Being based in Minneapolis, I enjoyed all the cultural and location references. I think I was supposed to find this book really funny but there seemed to be a lot of pain and sadness in all the witty barbs/observations. This is why I don't watch comics perform live on stage anymore. It's all kind of depressing. Maybe I'm depressed.
The book centers on the emotional state of an early 30s single woman who feels pressure to make changes in her life, but she is stuck. Her personal insights and lack of insights were humorous, and her relationships with her mother, therapist and friends gave the story motion. References to Minneapolis culture and locations was amusing.
Shannon Olson writes about being a single woman in her thirties, living in the Twin Cities, finding herself among the last of her friends to buy a house, have babies and "settle down." You might say I found this book pretty goddamn relatable.
As in Welcome to My World, Olson's voice is simple, vulnerable and revealing. It's like peeking inside your friend's diary.
It was fun that this book was based in Minnesota but the author's woes of growing up as a Catholic in Chaska didn't really hit home for me. I enjoyed the book but it seemed like she spent a lot of time on the never ending details of her therapy and her journey to 'emancipation' for the all too quick to come to a close ending.

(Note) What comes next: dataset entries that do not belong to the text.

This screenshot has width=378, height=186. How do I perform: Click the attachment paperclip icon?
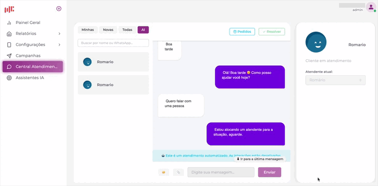coord(178,172)
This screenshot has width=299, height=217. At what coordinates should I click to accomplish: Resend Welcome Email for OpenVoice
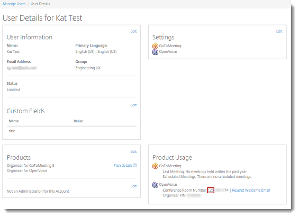coord(251,190)
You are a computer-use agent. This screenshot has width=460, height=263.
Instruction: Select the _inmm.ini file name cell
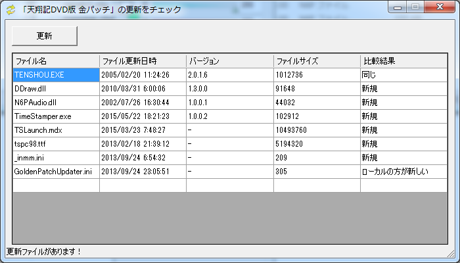(x=56, y=158)
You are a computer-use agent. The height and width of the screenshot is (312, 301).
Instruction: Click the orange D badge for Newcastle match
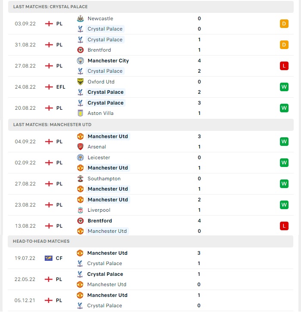point(284,24)
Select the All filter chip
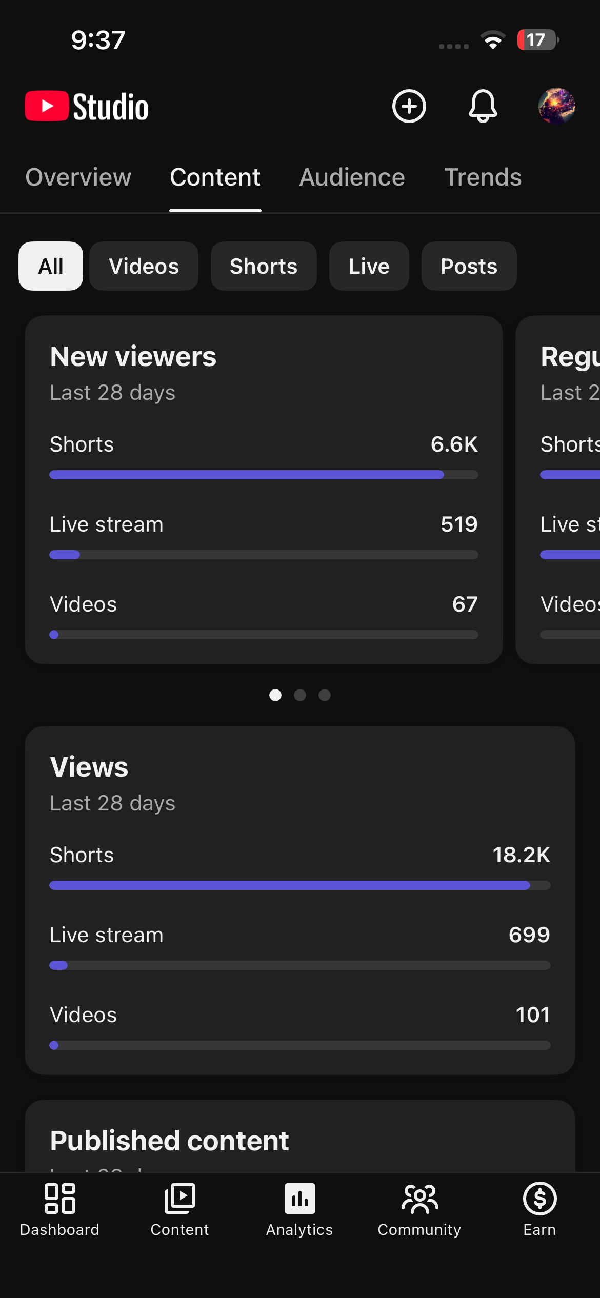The image size is (600, 1298). tap(51, 266)
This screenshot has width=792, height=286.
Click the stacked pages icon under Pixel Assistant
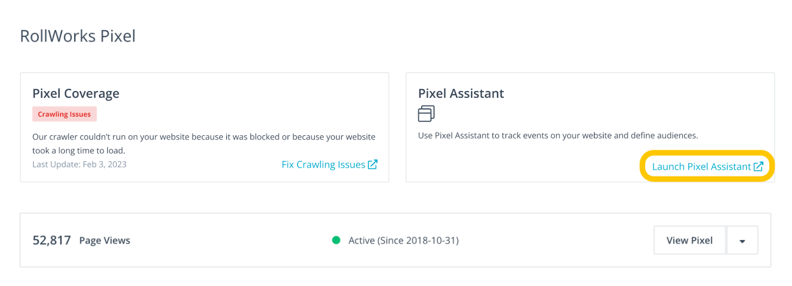tap(427, 113)
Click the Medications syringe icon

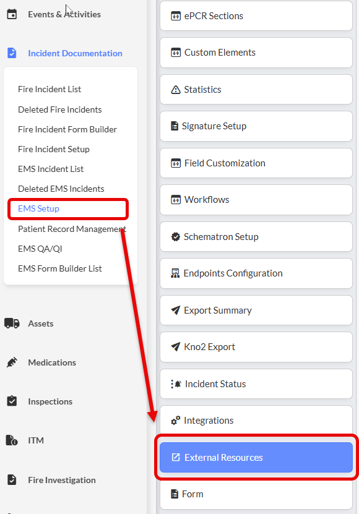[12, 362]
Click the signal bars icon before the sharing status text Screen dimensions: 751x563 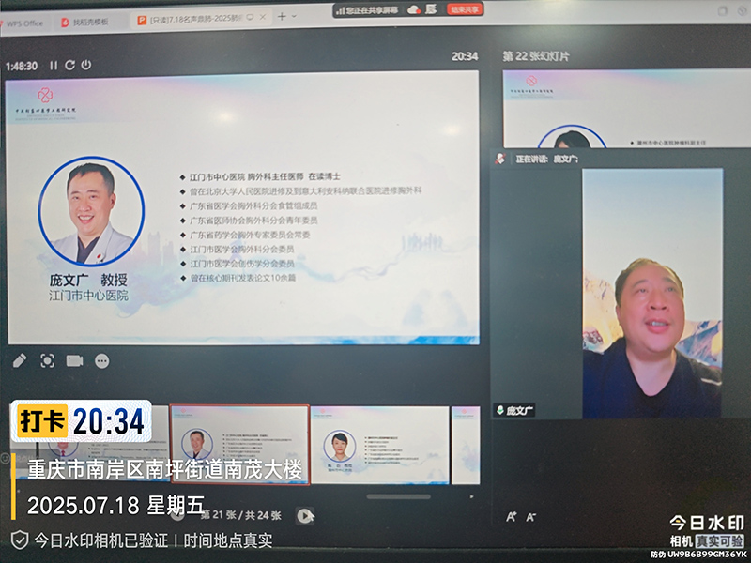click(x=342, y=9)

Funny, with great observations! Of course I liked the Minnesota setting and twin city references. I discovered the Grotto of Redemption in Iowa becasue of this book! Tour it if you can: http://www.westbendgrotto.com/
Shannon Olson is an MFA from the UofM and took writing courses from Garrison Keillor. It's obvious in this tragicomdedy (more funny than serious) drawn from her life (memoir style) in the Twin Cities and at Northfield's St. Olaf College.
I bought this book for a couple of bucks on clearance at Half Price while on vacation, and I have to say that I ended up liking it a lot. This may be because there was tons of similarities with my own life (in terms of locations, names of characters, scenarios, etc.)
This book was sadly awful. I found it quite narcissistic and condescending. All of this was disappointing as I was excited to see my city highlighted, but found some of my favorite places were instead ridiculed. I could not relate with many of the main character's first world problems.